* _Task description_:
Narrow the data below down to the lines containing "width".

---- Supplied material

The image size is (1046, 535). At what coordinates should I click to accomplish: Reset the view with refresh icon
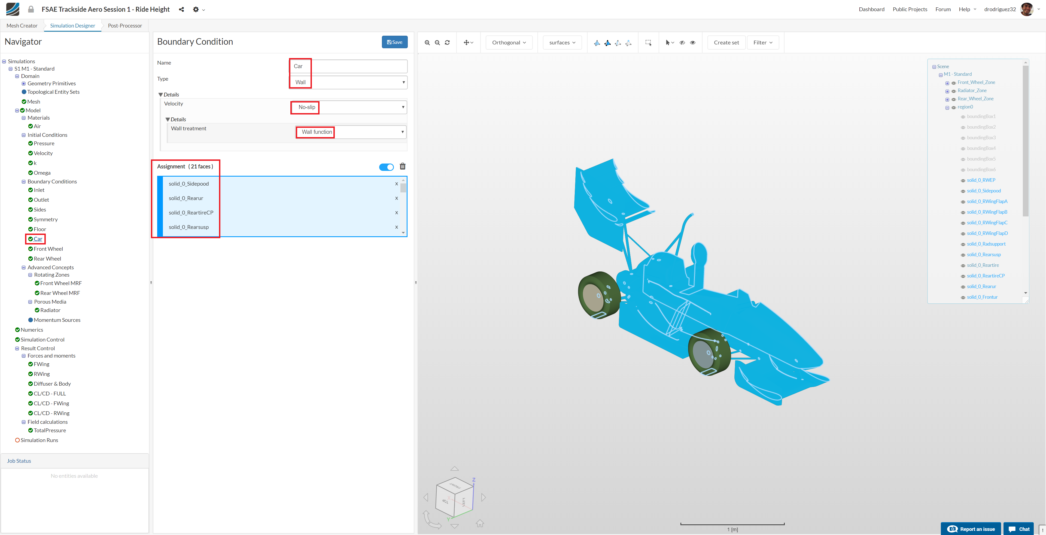tap(447, 43)
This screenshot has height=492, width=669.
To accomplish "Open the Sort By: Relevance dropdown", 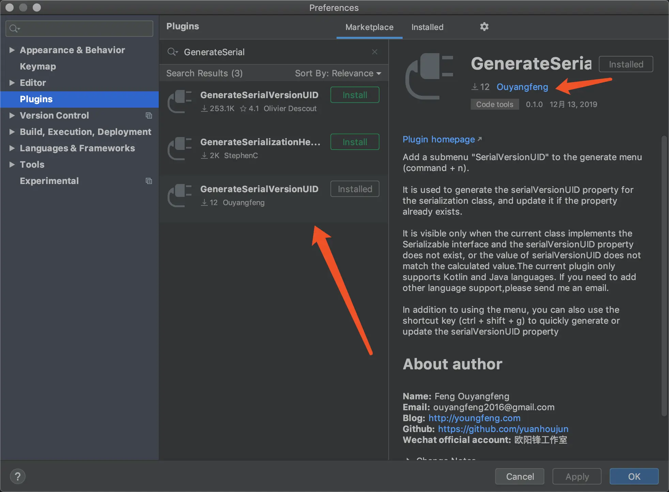I will [x=338, y=73].

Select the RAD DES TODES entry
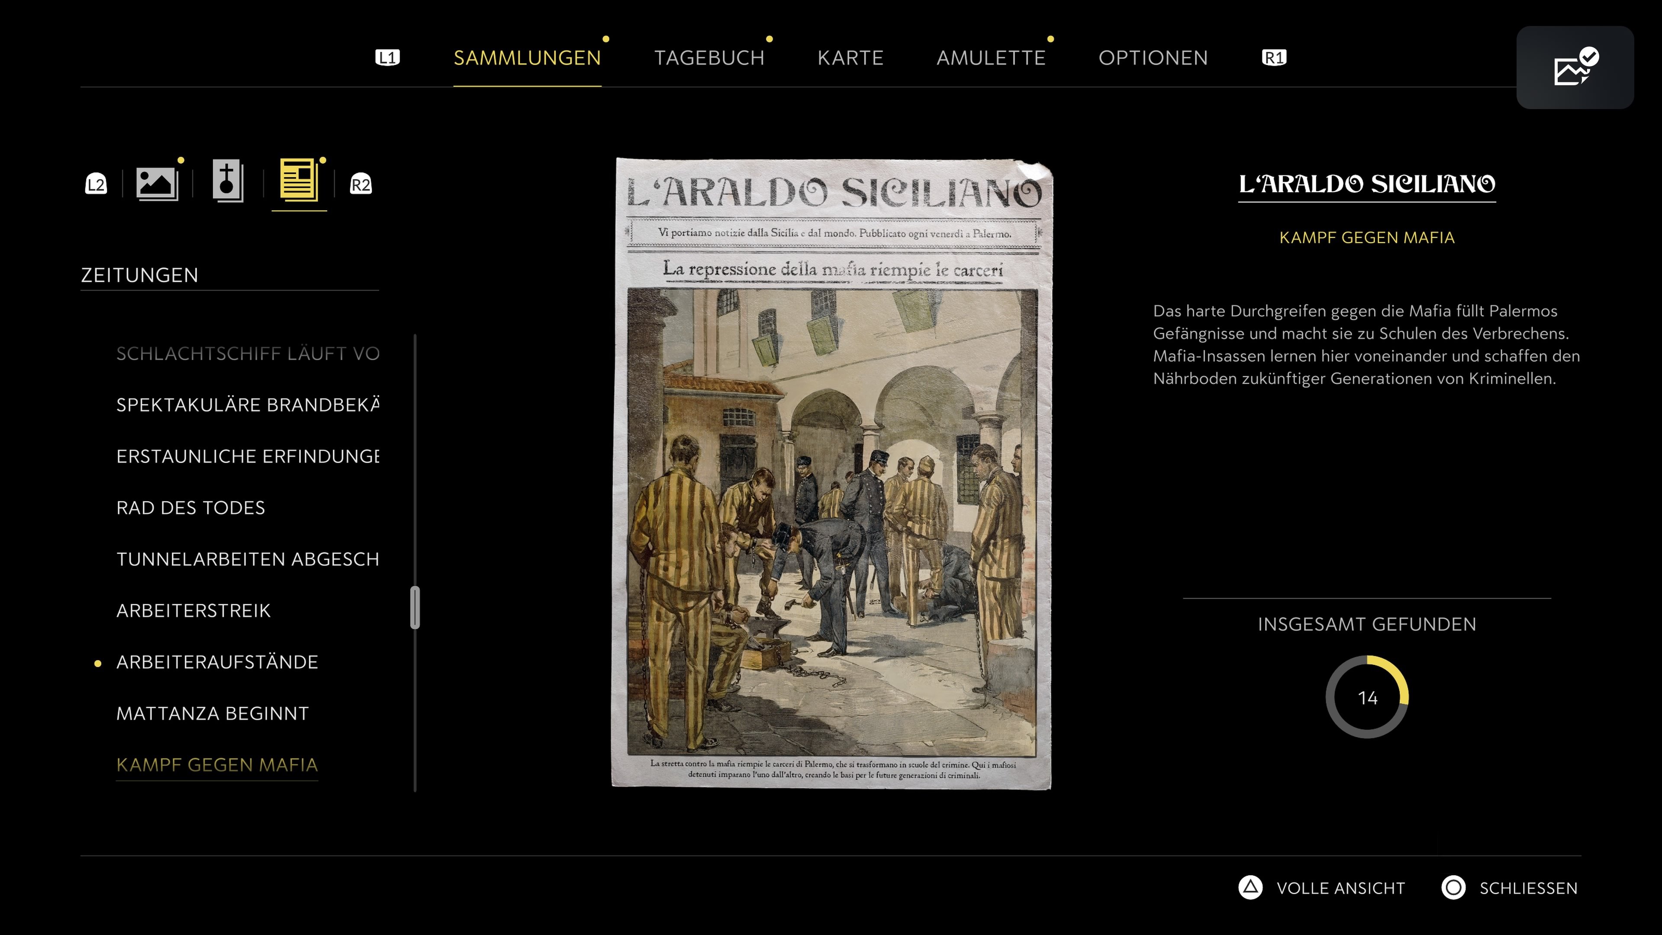190,508
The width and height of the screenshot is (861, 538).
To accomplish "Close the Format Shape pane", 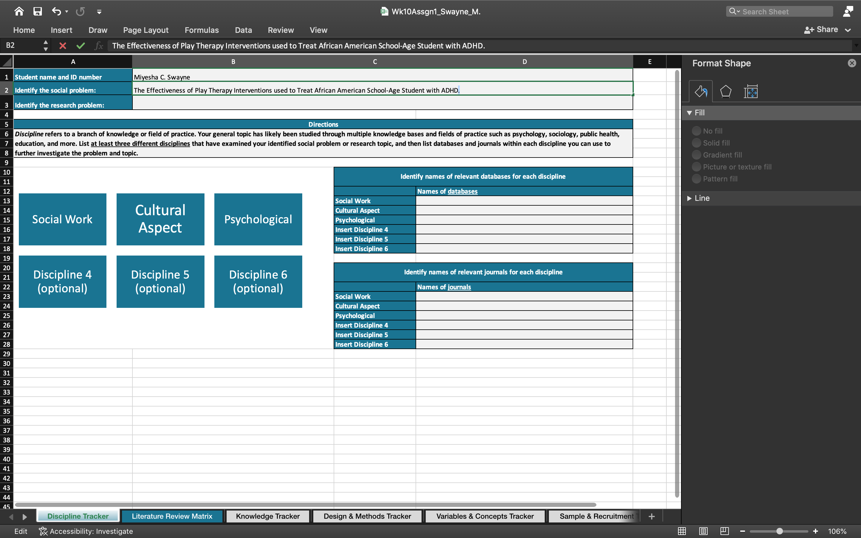I will [x=852, y=63].
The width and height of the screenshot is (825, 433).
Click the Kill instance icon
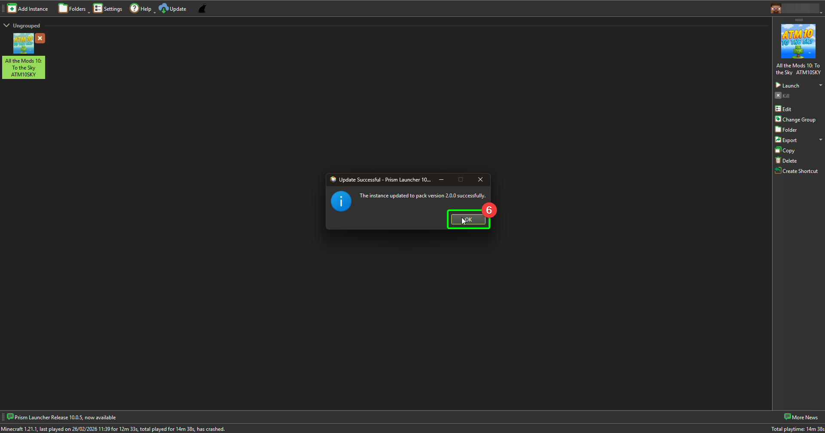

--------

* _Solution to this exercise_:
This screenshot has height=492, width=669.
The width and height of the screenshot is (861, 538).
The width and height of the screenshot is (825, 433).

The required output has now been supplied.